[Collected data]
^^^^^^^^

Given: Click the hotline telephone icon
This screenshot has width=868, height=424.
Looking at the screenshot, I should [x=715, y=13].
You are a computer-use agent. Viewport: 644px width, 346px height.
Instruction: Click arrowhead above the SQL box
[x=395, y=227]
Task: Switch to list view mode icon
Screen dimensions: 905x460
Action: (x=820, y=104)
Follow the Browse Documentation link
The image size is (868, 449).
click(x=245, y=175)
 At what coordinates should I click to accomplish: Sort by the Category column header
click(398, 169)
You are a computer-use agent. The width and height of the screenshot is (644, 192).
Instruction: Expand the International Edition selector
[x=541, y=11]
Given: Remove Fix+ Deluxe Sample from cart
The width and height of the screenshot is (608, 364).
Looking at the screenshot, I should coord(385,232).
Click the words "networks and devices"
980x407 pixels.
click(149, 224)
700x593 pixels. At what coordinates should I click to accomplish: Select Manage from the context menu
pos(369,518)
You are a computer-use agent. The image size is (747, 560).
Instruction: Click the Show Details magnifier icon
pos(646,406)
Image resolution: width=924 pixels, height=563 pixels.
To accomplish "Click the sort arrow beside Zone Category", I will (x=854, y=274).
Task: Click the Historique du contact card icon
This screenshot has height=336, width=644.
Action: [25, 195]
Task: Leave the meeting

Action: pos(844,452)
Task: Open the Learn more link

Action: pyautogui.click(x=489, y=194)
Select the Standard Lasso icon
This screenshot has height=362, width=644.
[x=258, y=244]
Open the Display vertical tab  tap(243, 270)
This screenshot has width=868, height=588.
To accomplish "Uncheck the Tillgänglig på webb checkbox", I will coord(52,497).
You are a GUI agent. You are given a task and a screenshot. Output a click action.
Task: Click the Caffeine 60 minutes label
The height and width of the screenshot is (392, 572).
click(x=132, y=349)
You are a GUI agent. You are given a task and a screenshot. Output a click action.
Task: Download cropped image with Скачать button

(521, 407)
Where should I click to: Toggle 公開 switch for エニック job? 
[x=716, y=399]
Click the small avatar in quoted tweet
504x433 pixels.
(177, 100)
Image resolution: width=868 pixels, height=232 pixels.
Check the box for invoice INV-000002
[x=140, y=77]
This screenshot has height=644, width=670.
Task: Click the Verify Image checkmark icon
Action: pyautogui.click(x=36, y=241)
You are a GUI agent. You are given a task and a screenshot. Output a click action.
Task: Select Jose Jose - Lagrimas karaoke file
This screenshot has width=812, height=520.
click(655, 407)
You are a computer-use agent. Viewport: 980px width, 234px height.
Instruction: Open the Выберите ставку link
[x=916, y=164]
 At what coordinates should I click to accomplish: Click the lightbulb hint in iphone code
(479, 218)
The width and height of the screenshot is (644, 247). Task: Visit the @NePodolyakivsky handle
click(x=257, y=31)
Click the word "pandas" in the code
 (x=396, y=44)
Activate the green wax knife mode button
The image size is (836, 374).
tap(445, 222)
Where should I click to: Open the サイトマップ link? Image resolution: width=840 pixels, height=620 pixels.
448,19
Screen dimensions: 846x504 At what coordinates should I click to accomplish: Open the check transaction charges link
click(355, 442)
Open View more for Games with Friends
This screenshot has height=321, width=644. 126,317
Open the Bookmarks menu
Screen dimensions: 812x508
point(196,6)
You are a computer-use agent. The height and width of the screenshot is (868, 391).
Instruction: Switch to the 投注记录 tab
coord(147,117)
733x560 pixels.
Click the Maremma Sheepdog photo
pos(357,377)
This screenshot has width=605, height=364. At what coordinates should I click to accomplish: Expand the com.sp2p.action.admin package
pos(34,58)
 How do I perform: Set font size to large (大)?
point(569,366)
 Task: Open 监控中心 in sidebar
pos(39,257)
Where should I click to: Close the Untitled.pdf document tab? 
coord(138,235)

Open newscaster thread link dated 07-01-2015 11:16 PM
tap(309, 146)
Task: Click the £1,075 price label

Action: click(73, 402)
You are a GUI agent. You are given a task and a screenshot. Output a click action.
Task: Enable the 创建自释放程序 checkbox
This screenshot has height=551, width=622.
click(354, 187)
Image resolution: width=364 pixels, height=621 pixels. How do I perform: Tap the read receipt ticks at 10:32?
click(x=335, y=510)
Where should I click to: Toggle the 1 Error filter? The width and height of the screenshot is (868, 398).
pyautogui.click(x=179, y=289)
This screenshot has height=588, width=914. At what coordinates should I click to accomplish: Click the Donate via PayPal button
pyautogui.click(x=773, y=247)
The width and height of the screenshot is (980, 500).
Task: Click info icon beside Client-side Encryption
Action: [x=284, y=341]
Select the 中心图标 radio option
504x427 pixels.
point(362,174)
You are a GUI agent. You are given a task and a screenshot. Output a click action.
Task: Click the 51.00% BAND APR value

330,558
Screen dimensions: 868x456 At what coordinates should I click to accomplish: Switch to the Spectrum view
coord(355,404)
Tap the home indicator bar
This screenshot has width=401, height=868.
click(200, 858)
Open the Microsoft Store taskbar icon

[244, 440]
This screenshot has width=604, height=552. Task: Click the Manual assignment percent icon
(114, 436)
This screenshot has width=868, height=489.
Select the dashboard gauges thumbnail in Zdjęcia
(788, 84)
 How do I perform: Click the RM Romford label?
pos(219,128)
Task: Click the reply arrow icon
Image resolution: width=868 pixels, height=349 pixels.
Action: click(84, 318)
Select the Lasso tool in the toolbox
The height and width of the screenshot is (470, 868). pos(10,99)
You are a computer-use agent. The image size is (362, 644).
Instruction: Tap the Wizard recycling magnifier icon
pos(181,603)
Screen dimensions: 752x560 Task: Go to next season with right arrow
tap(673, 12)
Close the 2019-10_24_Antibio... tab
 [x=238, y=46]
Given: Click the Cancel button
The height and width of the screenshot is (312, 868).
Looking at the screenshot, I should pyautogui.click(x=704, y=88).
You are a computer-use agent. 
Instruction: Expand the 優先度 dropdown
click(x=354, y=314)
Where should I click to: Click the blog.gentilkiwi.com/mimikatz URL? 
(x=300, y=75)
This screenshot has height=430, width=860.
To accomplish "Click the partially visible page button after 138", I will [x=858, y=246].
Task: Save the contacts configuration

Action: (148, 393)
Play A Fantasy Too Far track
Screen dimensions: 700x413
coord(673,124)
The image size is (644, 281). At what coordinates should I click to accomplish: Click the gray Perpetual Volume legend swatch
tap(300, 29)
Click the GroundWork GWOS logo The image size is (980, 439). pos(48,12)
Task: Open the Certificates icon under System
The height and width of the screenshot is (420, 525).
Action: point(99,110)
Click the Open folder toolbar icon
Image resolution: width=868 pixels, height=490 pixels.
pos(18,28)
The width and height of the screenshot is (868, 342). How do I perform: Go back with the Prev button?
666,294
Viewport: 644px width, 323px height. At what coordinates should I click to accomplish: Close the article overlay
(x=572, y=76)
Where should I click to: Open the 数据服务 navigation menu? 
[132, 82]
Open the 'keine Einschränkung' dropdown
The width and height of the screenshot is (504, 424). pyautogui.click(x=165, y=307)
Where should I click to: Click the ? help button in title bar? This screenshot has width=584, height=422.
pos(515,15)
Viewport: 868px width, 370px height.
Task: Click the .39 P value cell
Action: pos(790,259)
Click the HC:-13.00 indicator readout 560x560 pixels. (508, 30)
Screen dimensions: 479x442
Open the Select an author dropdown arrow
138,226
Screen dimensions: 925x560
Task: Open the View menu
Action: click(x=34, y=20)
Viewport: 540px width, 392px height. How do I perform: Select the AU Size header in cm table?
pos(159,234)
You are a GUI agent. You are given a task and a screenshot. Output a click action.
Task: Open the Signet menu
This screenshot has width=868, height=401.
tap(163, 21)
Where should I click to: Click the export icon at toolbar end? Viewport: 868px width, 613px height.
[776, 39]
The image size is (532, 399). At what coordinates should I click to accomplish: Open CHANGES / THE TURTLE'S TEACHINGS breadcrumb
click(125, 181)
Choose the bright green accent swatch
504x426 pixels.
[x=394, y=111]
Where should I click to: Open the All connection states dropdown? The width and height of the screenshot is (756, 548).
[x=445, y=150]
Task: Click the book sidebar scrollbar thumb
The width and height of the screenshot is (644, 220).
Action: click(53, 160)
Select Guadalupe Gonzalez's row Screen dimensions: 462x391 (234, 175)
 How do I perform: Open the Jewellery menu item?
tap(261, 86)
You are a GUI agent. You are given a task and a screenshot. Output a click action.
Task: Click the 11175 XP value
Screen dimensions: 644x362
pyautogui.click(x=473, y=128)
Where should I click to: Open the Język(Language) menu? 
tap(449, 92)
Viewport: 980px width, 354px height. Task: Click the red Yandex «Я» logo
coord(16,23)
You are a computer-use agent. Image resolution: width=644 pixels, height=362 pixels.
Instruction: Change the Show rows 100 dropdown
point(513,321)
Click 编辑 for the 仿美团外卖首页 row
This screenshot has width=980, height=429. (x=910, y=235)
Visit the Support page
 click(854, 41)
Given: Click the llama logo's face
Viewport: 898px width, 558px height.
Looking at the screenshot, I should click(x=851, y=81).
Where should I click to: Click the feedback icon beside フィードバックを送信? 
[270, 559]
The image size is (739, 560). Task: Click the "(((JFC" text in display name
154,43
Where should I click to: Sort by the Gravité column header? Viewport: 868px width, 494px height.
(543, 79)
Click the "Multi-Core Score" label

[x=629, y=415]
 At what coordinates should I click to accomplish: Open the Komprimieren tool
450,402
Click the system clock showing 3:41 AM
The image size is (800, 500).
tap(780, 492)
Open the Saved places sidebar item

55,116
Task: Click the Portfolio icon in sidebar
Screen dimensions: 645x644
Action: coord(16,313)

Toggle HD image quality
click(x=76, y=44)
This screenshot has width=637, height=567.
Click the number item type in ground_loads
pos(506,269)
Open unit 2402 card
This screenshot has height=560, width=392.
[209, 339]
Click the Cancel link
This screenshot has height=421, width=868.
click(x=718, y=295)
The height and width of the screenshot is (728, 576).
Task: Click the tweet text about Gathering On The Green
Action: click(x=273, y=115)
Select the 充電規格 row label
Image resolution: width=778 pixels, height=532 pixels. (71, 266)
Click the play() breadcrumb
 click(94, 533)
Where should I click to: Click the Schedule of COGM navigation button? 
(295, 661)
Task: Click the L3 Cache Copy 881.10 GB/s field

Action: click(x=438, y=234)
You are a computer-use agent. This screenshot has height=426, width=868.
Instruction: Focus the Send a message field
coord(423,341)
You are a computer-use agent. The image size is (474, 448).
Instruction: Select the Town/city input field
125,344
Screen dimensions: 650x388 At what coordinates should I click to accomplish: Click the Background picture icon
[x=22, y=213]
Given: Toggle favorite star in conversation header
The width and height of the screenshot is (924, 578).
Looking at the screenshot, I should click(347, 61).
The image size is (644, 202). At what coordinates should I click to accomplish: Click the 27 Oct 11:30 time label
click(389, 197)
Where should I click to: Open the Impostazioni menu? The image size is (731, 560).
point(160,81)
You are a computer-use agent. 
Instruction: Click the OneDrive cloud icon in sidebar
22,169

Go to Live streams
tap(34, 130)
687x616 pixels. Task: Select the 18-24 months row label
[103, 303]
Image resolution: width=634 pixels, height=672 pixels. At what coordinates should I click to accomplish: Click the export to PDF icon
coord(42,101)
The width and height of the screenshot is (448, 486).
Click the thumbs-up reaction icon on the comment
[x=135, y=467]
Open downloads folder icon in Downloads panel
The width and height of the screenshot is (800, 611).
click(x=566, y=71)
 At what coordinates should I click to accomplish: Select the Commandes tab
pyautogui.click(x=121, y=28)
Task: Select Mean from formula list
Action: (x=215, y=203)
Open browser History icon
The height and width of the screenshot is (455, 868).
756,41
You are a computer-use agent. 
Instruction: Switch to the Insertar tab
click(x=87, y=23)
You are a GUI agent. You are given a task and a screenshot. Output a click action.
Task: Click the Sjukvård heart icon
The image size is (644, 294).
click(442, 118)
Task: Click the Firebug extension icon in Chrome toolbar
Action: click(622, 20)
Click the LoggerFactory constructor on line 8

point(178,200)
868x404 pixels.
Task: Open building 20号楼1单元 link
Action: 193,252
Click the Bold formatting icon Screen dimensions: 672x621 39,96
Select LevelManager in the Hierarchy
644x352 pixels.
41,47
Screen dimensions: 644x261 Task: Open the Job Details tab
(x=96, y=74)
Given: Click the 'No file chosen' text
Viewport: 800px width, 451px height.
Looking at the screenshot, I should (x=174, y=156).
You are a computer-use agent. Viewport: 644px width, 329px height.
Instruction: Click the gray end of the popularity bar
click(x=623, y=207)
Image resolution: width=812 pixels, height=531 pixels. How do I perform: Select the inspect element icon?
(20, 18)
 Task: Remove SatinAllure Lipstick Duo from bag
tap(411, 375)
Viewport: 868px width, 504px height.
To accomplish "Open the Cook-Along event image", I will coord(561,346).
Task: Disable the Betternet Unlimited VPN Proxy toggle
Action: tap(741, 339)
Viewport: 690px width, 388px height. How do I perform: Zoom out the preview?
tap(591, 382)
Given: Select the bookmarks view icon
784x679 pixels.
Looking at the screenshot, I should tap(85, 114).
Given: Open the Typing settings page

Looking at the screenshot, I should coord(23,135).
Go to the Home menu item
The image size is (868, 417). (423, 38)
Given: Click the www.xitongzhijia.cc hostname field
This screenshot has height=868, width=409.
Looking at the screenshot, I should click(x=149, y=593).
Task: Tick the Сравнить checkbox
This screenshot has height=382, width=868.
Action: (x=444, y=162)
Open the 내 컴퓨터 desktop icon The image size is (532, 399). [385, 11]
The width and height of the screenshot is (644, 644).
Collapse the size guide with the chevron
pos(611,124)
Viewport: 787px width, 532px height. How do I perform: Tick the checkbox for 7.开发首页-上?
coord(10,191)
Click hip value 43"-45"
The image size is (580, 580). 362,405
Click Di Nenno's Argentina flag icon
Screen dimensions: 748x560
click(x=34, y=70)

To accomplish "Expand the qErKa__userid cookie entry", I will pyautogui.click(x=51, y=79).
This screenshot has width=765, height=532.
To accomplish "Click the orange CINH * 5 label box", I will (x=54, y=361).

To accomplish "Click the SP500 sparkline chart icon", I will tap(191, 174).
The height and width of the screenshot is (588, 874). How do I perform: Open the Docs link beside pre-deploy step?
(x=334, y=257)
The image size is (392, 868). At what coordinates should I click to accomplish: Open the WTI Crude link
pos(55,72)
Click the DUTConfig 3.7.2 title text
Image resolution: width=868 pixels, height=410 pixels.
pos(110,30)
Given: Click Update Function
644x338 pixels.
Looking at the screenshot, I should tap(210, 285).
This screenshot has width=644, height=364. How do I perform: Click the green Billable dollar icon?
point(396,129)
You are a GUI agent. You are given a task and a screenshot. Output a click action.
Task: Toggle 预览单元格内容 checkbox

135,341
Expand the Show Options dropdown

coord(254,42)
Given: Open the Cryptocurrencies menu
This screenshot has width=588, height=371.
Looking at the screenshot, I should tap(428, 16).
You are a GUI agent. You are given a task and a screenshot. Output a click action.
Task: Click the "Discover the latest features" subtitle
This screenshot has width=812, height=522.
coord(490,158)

^^^^^^^^

Prompt
Restate word for word only the lines running from the beginning of the data to the line holding "Follow the Browse Documentation link", both included.

Expected output
Given: Click the hotline telephone icon
This screenshot has width=868, height=424.
Looking at the screenshot, I should [x=715, y=13].
You are a computer-use agent. Viewport: 644px width, 346px height.
Instruction: Click arrowhead above the SQL box
[x=395, y=227]
Task: Switch to list view mode icon
Screen dimensions: 905x460
Action: (x=820, y=104)
Follow the Browse Documentation link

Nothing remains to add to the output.